Poner las cartas sobre la mesa: Collective re-readings of mappings across urban worlds

Mexico City – 2019

Mapping is an ever-present tool for transdisciplinary and critical urban research, which is met with interest not only in the social sciences, but also in the framework of artistic and/or activist research projects. Mexico City with its dense fabric, social heterogeneity, and simultaneous existing and traceable multi-layered historical references, i.e. colonialities and modernities, offers a paradigmatic research field to further develop much needed novel mapping tools in current urban studies. When confronted with such complex urbanization processes and diverse social realities existing side-by-side, maps are particularly appropriate as an experimental method for visualizing qualitative data and translating it into spatial representations. It is through this process of translation and mapping that knowledge is generated. Unlike text, maps can address complex contexts by representing theses that can be visually ‘read’ at the first glance. Mapping is therefore particularly suited to conveying results of analyses – and to imagining different realities. Additionally, maps can draw attention to connections that only become visible once they are visualized topographically. Not least, this spatialization of knowledge makes it possible to develop a different understanding of urbanity within and beyond the specificity of the Mexican Megalopolis, and to consider another possible urban future.
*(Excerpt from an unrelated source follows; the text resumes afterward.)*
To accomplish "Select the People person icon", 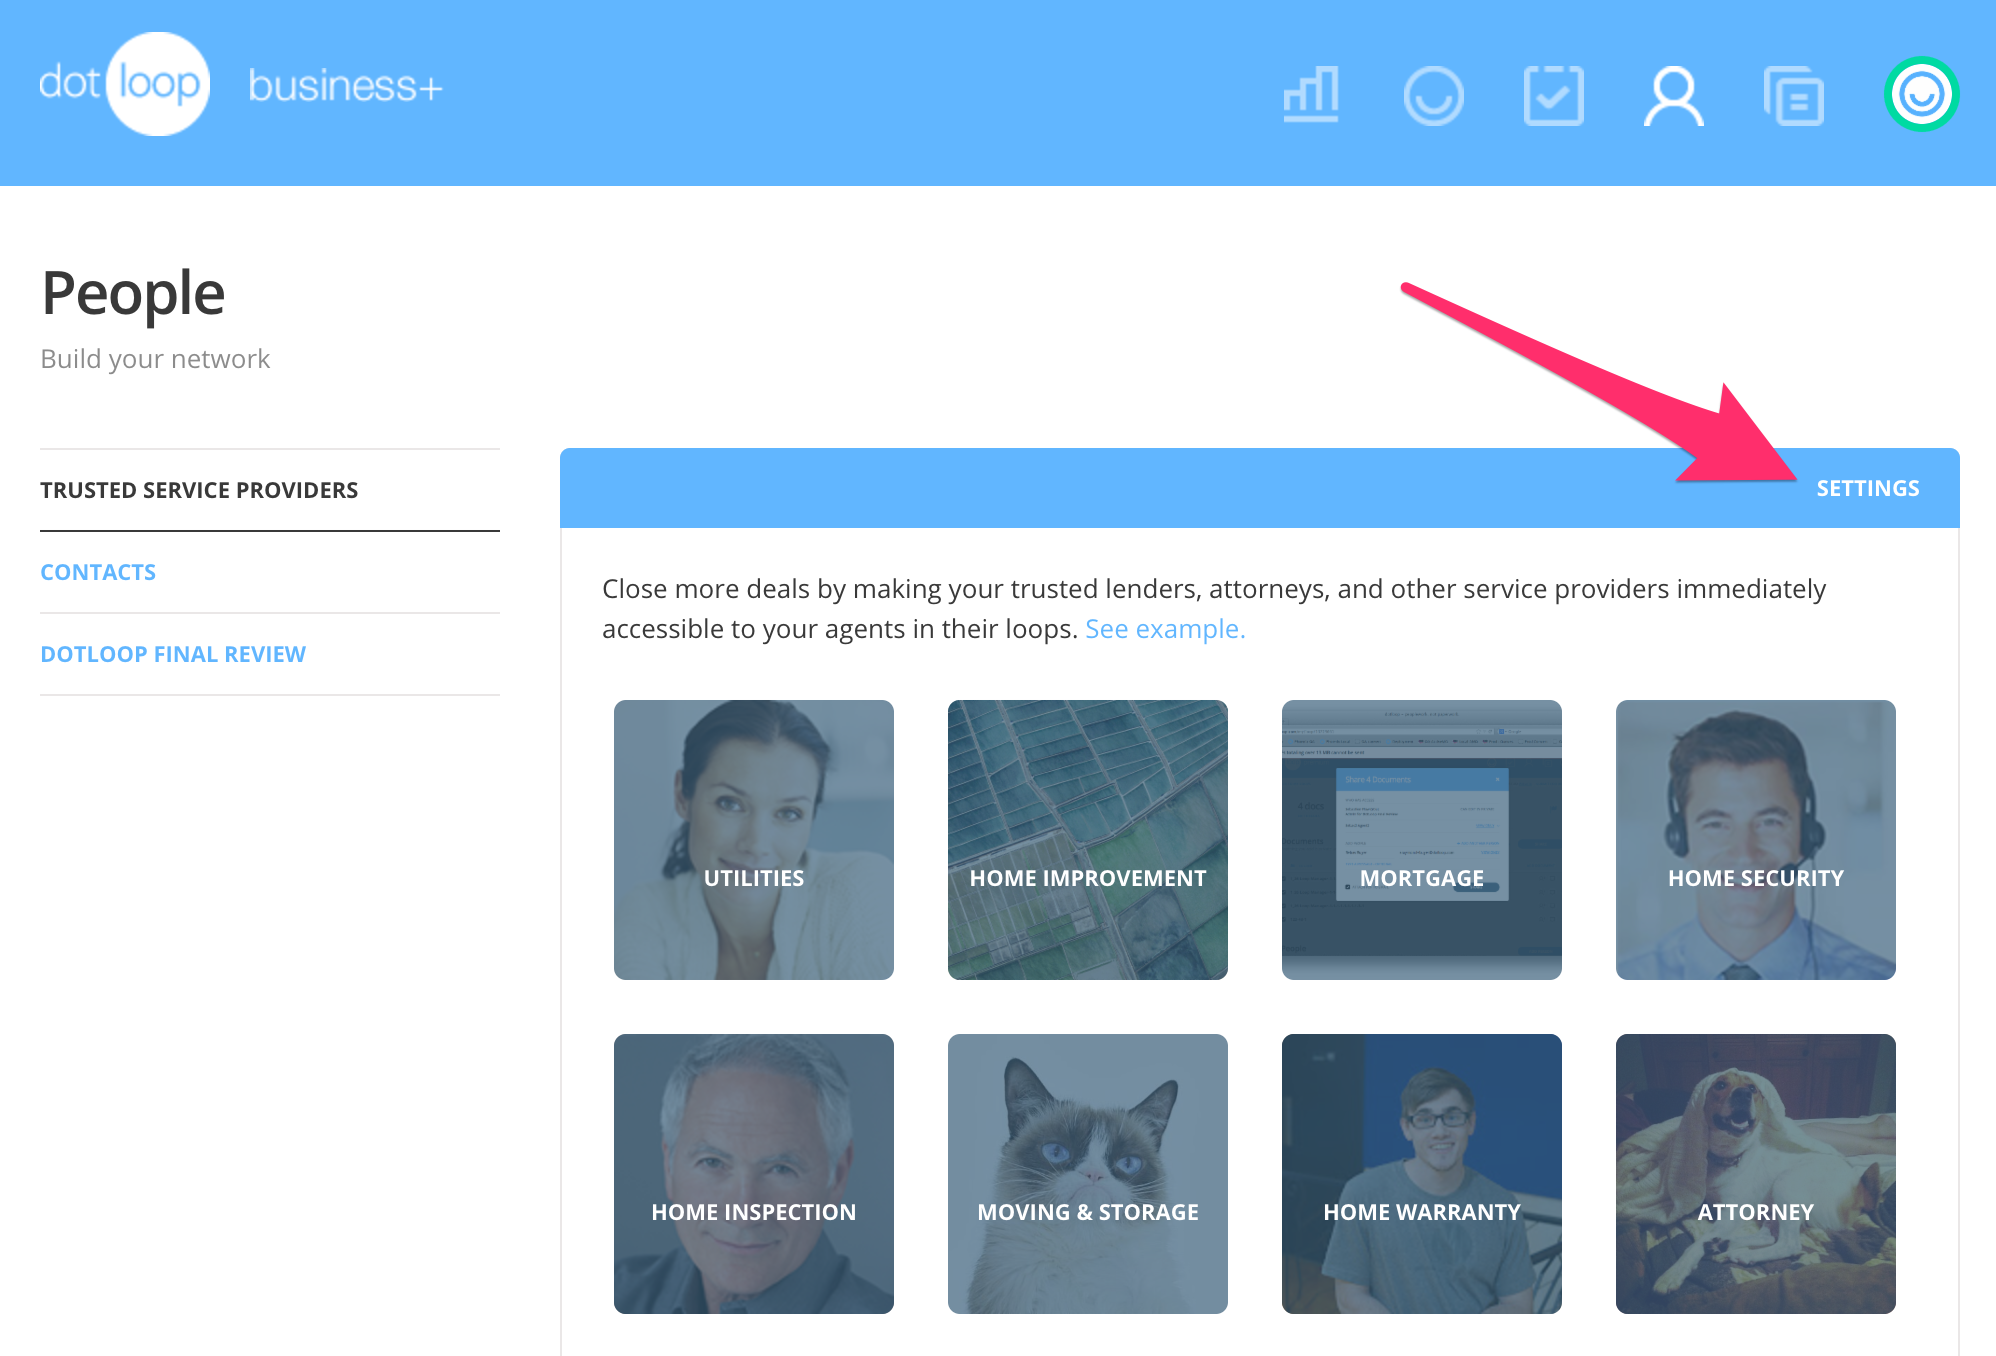I will [1673, 95].
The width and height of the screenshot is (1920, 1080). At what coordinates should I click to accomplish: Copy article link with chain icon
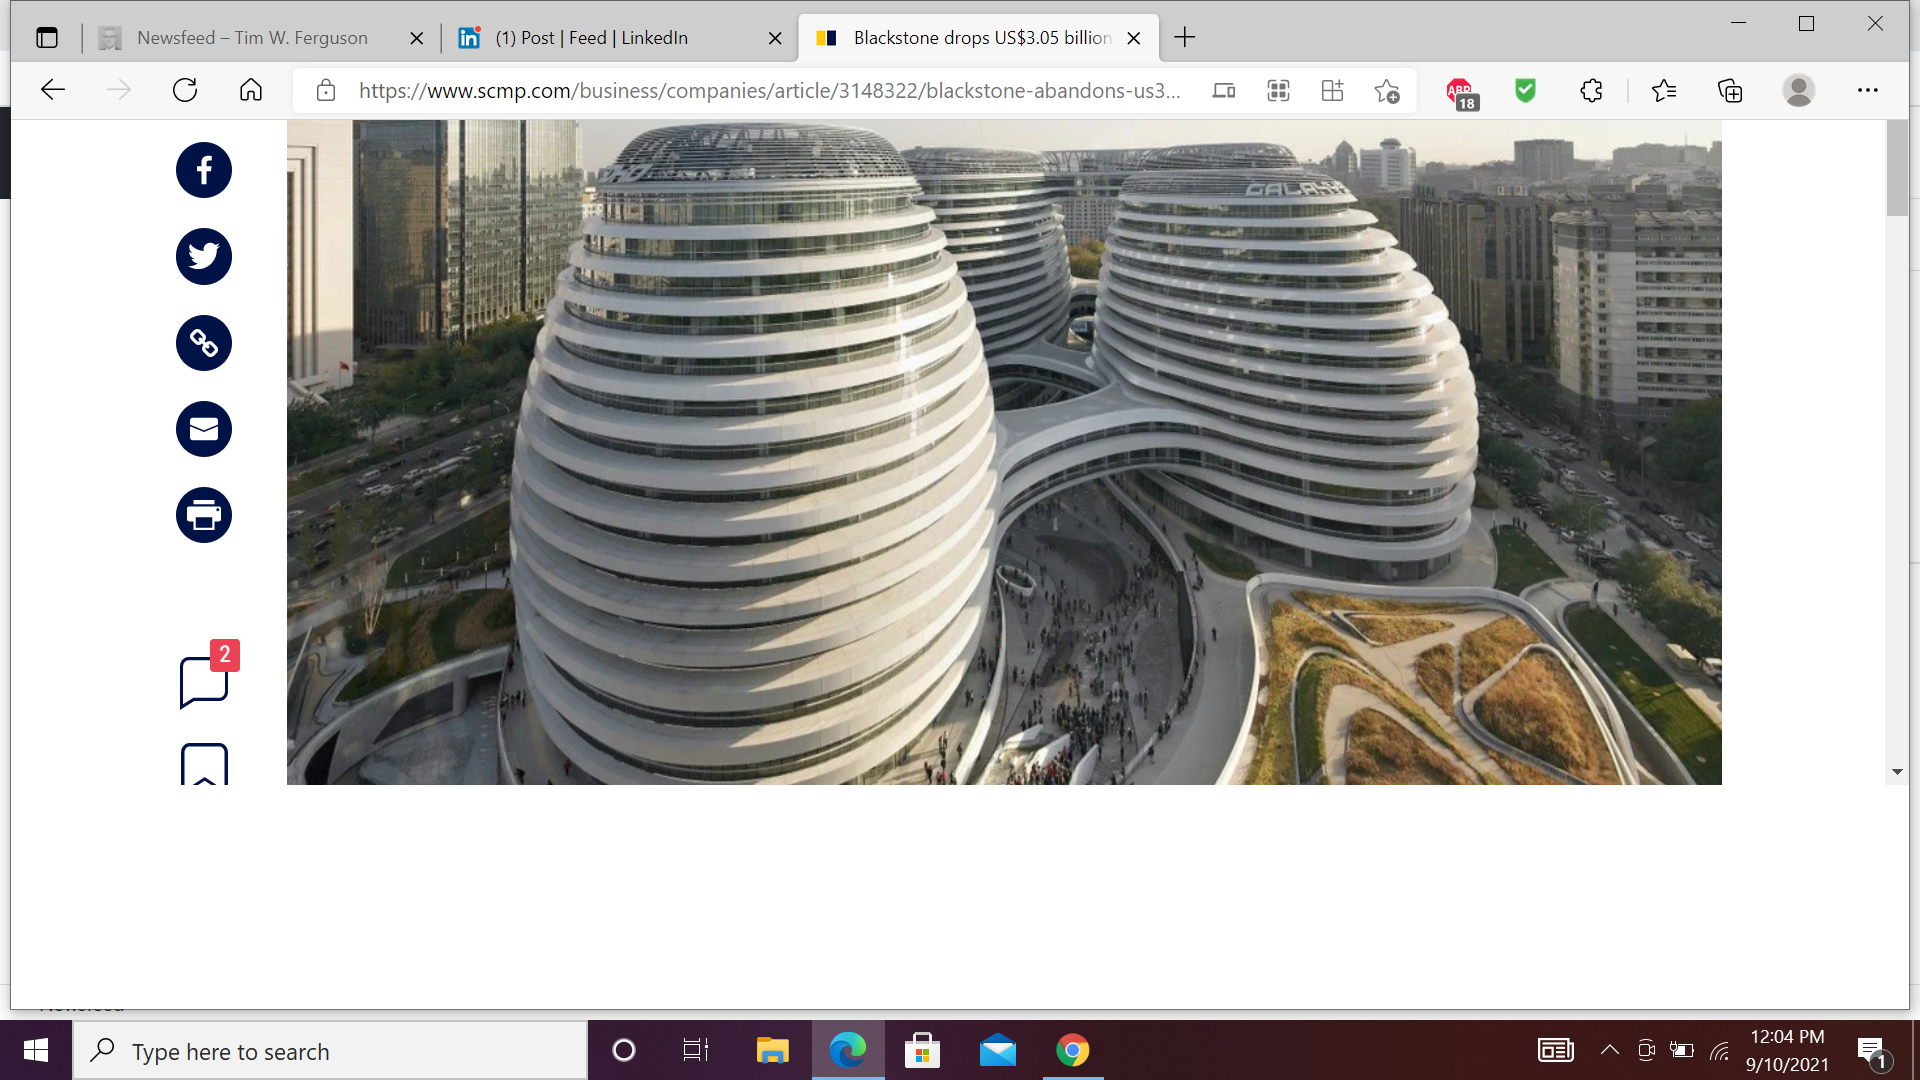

The invited mapping projects that will be introduced and discussed demonstrate, through concrete urban case studies, just how diverse and innovative mapping methods can be. This is particularly the case when applied in both today’s urban research and daily political praxis. The aim of the workshop is to extract and convey such methods. In doing so, the communication of methodical knowledge will play a central role. Working with the example of concrete mappings, we will practice a collaborative and dialogical process, questioning and further developing methods of urban research. While making public and developing mapping processes collaboratively – working via the suggested process of re-reading maps – we will put mapping to use, addressing urgent questions currently relevant to Mexico City, such as divers processes of massive urban reinvestment, gendered violence against women*, or the Mexican everyday reality of threating earthquakes and floods. In this sense, the workshop should contribute a collective and participatory process of knowledge-production, opening scope for action through urban interventions.

Co-chair and convener of the seminar and workshop (with Kathrin Wildner, HafenCity University, and Christof Göbel, Universidad Autónoma Metropolitana – Azcapotzalco, Mexico City, January 14–19, 2019

Methods of Urban Research

Lecture Autumn Semester – yearly recurring course

This course conveys an introduction into methods of urban research in social sciences through lectures and accompanying exercises. It treats the basic principles of scientific research, literature research, different forms of participant observation, qualitative interviews (expert interviews and ethnographic interviews), and the analysis of urban qualities.

This course aims at enabling students of architecture to use sociological analysis as basis for concrete projects in architecture and urban design. It is based on a specific set of methods that is applied in design studios (integrated disciplines) as well as in the master thesis (supplementary discipline sociology).